16 aprile 2007

Leggi elettorali e democrazia rappresnetativa

L'ingegneria istituzionale nel letto di Procuste
(il manifesto, 15.4.2007)

In un intervento di qualche giorno fa, Stefano Rodotà ha sottolineato l'assur­dità di una discussione sui meccani­smi istituzionali, a partire dalla legge elettorale, dominata dall'illusione di risolve­re le questioni di fondo, i problemi concreti del paese, a colpi di ingegneria istituziona­le. Vorrei fare qualche altro passo sulla stra­da da lui indicata, soprattutto quando fa ri­ferimento alla questione cruciale della rap­presentanza. Nell'articolo 1 della nostra Costituzione si legge che «La sovranità appar­tiene al popolo che la esercita nelle forme e nei limiti della Costituzione». La cosa più importante in questa formulazione non è tanto l'appartenenza della sovranità - che infatti nell'ideologia presidenzial-governabilista, può e deve essere affidata a altri, che diventano, loro, «sovrani» nell'accezione berlusconiana - ma il suo esercizio. Ciò che fa della nostra una delle costituzioni più in­telligenti, democratiche e moderne - e quin­di più fastidiose a chi ama comandare sen­za lacci e laccioli - è l'idea di una cittadinan­za attiva e partecipe, che non limita l'eserci­zio della sua sovranità a un voto periodico ma che attraverso questo voto si rappresen­ta e si esprime.
Ora, in tutta la discussione sulla legge elet­torale, almeno da quanto è dato da leggere sui giornali, il tema della rappresentanza non è mai all'ordine del giorno. Il problema è se la legge debba o no favorire certe coali­zioni, dare spazio ai piccoli o ai grandi parti­ti, premiare o meno, e come, maggioranze nazionali o regionali, e così via. In nessun momento ci si pone il problema di quale sia il processo elettorale più adatto a garantire la pienezza dell'espressione della sovrana volontà del popolo e della sua rappresenta­zione istituzionale, che è poi la ragione per la quale esistono le elezioni.
Sappiamo bene che il fatto che si tengano elezioni non garantisce di per sé la qualità democratica di un sistema politico, ma è co­munque un requisito necessario: la demo­crazia comincia lì. Credo sia stato un errore dei costituenti non fare del sistema elettora­le almeno una legge costituzionale, non mo­dificabile ad libitum da maggioranze pas­seggere - ma certo non immaginavano che ci saremmo trovati nelle condizioni di oggi. Perché mettere mano al processo elettora­le, al meccanismo da cui parte l'esercizio della sovranità, significa mettere mano al­l'essenza della democrazia. Cambiare il si­stema elettorale per interessi di parte (legge Calderoli) o di ceto politico (come negli ac­cordi bipartitici che si profilano all'orizzon­te) non sarà propriamente un colpo di stato ma sicuramente è una ferita grave alla de­mocrazia. Per capirsi: da cittadino, mi accor­go che le proposte in gioco non hanno il fi­ne di aiutarmi a esprimere la mia quota di sovrana volontà votando in base alle mie scelte e orientamenti, ma piuttosto a impor­mi di votare in un certo modo, a limitarmi le scelte, a dare più peso a certe scelte inve­ce che ad altre.

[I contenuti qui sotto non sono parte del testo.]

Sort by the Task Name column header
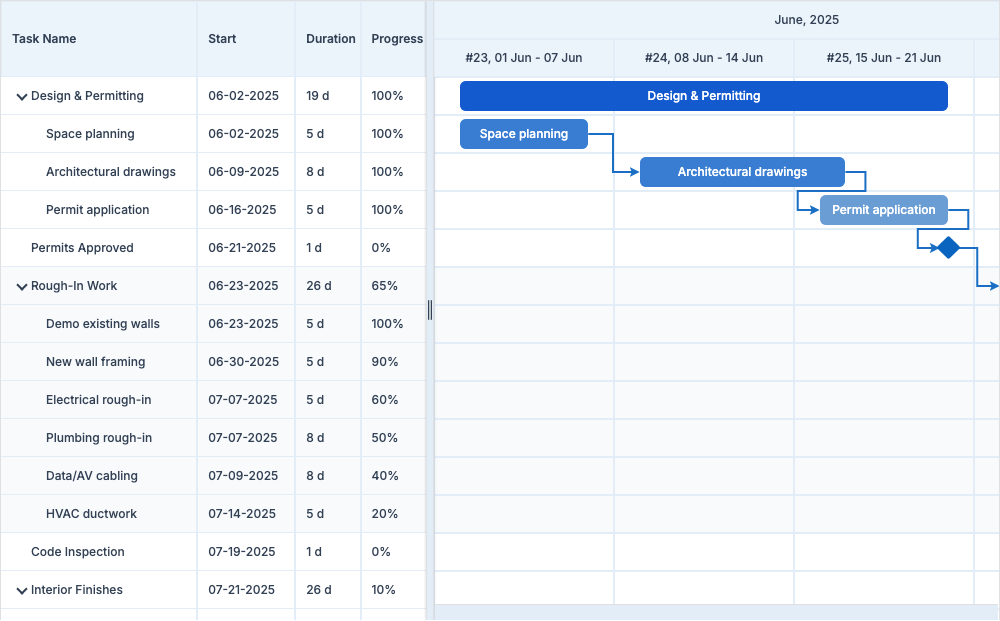 [x=44, y=39]
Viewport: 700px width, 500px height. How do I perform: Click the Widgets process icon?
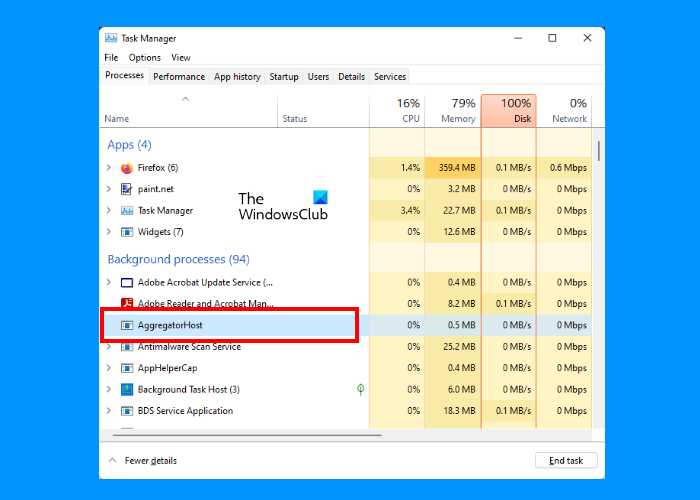pyautogui.click(x=127, y=232)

Tutto questo, in nome di alcuni feticci ide­ologici: governabilità, bipolarismo, unino­minale... Su bipartitismo e uninominale vorrei ripetere una cosa che ci siamo detti molte volte: sono all'origine il prodotto di una democrazia settecentesca parziale e eli­taria, in cui votava un solo ceto, una demo­crazia incipiente. Ma in Italia sono stati im­posti su una società matura, complessa, e abituata al suffragio universale: anziché un'apertura, come nelle democrazie anglo­sassoni del settecento, sono un letto di Procuste su cui costringere il pluralismo della società. Sulla governabilità, un'altra osserva­zione: non solo le crisi di governo e i cambi di maggioranza non sono affatto scompar­se col bipolarismo (siamo già al Prodi 2), ma soprattutto va notato che da quando vi­ge il bipolarismo nessuna maggioranza è stata rieletta, nessun governo ha rivinto le elezioni (e già si dà per scontato che se si vo­tasse neanche questo governo - per la cui rielezione vorrei adoperarmi - sarebbe rie­letto). Chiaro che la possibilità dell'alternan­za è una garanzia democratica, ma la sua si­stematicità è segno anche che, grazie alla governabilità garantita, i governanti si sono isolati nel loro mondo separato giocandosi sistematicamente la credibilità e il consen­so dei cittadini. Che, in assenza di altri stru­menti, per disfarsi del governo in carica si trovano a rieleggere la maggioranza di cui si erano disfatti nella votazione precedente, e così via. Bel risultato di ingegneria istituzio­nale democratica.